Start of Supplied entries
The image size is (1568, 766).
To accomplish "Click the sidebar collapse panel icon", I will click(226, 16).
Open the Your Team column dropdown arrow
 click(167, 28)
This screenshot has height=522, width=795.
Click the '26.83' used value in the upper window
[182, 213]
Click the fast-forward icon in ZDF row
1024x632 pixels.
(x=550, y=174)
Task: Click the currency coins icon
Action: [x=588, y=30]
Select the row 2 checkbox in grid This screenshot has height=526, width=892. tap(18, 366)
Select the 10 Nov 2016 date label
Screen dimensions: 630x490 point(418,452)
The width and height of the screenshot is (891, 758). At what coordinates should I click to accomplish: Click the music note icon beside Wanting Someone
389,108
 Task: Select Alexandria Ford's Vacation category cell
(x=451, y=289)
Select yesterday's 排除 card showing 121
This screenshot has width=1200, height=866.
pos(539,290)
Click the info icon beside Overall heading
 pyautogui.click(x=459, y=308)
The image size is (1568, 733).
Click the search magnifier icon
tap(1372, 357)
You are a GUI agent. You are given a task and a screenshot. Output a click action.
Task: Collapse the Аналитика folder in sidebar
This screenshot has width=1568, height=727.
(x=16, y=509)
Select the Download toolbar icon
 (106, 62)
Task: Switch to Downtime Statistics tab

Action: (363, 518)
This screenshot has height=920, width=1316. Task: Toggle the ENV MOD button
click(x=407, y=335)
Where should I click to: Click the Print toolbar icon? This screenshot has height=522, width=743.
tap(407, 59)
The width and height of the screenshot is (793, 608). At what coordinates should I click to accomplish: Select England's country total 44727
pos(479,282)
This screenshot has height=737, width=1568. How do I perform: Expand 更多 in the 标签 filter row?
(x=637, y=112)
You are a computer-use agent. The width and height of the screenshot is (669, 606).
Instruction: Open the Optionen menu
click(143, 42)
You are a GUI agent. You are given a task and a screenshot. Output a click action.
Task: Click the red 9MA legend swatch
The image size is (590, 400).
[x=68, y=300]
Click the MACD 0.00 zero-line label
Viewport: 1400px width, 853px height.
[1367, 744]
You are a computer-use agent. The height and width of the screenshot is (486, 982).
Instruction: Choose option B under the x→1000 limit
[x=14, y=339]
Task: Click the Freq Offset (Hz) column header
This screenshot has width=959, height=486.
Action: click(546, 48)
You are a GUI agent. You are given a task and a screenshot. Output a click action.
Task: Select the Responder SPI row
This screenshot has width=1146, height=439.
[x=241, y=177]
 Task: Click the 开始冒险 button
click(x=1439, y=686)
End of Supplied entries
• _Task details_: The lines holding the string "sidebar" in the listing above are what you should copy out.

• _Exercise response_:
To accomplish "Click the sidebar collapse panel icon", I will click(226, 16).
Task: Collapse the Аналитика folder in sidebar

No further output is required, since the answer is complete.